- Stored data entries
########################################
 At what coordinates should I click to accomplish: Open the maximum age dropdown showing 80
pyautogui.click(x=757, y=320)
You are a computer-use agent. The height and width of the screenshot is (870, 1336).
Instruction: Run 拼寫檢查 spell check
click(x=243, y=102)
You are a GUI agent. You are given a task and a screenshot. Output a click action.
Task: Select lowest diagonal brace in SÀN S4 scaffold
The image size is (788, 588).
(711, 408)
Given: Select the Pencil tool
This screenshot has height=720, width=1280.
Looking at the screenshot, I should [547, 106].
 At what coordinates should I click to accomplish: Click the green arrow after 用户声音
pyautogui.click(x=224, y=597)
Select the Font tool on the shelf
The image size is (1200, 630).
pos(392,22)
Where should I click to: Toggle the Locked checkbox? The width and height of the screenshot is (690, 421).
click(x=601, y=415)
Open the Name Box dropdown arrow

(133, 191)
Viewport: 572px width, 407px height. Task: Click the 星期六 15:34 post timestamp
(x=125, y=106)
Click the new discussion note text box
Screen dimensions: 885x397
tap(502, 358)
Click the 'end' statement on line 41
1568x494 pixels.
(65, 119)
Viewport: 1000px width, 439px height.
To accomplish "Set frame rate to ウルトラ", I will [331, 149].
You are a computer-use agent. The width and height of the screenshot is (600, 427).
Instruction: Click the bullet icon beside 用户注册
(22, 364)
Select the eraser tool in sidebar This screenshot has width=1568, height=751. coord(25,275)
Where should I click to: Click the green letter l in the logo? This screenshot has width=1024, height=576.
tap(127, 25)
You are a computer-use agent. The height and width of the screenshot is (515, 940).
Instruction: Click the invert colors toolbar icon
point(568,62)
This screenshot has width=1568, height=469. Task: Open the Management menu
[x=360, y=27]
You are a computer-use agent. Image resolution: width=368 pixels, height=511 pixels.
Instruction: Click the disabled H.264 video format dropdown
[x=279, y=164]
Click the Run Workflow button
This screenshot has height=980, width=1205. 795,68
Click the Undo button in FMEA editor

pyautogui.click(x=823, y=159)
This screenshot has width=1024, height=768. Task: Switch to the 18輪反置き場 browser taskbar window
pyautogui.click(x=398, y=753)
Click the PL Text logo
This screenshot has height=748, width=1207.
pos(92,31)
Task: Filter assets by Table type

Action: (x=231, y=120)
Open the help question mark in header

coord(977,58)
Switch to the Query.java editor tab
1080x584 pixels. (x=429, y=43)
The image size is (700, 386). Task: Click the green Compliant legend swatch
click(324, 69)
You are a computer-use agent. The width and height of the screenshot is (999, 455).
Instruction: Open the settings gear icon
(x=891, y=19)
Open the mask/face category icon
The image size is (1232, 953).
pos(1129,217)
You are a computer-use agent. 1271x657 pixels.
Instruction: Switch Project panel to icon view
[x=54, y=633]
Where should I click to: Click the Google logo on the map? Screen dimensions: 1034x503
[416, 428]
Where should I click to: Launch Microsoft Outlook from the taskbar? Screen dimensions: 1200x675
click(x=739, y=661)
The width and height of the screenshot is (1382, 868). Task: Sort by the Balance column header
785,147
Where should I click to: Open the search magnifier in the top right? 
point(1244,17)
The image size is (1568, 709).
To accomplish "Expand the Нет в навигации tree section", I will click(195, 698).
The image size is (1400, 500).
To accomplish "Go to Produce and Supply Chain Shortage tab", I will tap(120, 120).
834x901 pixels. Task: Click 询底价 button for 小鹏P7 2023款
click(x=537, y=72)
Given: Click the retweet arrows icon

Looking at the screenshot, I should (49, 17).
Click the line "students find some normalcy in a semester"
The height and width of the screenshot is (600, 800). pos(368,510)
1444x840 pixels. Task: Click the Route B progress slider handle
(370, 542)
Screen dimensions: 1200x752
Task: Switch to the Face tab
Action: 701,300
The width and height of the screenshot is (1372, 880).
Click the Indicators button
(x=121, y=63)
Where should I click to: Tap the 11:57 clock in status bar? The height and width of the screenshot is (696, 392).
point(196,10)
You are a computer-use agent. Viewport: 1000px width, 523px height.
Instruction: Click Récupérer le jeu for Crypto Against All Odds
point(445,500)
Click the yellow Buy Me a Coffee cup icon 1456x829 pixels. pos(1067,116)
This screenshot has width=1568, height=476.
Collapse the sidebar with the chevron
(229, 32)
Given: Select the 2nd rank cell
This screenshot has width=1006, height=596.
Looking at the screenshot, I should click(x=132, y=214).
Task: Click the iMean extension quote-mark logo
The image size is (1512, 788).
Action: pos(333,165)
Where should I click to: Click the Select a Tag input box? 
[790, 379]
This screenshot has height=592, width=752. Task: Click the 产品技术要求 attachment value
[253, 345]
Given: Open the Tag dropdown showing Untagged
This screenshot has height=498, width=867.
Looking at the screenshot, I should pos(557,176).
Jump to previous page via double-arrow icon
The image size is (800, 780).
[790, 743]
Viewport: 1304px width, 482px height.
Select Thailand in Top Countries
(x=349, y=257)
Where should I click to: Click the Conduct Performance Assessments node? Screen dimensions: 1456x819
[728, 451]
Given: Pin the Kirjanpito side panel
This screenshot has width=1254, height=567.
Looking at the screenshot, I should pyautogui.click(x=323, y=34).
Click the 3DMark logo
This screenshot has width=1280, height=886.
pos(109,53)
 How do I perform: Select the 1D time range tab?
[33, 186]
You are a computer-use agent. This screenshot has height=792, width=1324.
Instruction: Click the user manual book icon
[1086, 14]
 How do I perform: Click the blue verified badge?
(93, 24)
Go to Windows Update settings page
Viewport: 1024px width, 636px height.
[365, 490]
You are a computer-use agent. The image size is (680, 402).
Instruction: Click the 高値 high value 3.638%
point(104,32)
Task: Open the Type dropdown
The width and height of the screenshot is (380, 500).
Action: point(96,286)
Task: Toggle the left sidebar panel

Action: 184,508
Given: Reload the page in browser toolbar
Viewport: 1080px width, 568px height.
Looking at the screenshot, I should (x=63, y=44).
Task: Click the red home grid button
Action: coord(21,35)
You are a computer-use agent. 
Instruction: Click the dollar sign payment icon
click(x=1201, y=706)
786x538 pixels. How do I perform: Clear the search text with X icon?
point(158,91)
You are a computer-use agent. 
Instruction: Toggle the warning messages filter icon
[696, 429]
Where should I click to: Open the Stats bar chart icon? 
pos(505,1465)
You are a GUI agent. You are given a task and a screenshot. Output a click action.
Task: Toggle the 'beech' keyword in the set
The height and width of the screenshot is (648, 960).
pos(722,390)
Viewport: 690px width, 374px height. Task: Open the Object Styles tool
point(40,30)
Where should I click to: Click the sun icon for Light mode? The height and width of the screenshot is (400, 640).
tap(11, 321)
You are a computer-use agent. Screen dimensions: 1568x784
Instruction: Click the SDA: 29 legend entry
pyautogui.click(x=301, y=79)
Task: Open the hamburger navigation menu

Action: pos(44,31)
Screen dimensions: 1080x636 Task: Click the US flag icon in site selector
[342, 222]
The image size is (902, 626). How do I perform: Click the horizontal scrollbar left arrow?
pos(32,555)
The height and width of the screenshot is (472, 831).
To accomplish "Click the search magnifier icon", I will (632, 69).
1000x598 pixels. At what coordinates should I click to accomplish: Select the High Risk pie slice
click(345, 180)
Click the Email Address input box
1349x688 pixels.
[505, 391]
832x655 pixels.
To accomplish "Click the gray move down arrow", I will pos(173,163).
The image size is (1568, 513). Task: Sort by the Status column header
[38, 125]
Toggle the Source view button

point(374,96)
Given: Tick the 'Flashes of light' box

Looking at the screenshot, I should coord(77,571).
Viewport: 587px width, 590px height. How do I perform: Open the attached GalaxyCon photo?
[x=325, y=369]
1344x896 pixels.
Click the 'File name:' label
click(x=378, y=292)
########################################
- What needs to be done
Please transcribe the data exactly from its first line. End with the line that contains "Given: Select the Pencil tool".

- Solution below
 At what coordinates should I click to accomplish: Open the maximum age dropdown showing 80
pyautogui.click(x=757, y=320)
You are a computer-use agent. The height and width of the screenshot is (870, 1336).
Instruction: Run 拼寫檢查 spell check
click(x=243, y=102)
You are a GUI agent. You are given a task and a screenshot. Output a click action.
Task: Select lowest diagonal brace in SÀN S4 scaffold
The image size is (788, 588).
(711, 408)
Given: Select the Pencil tool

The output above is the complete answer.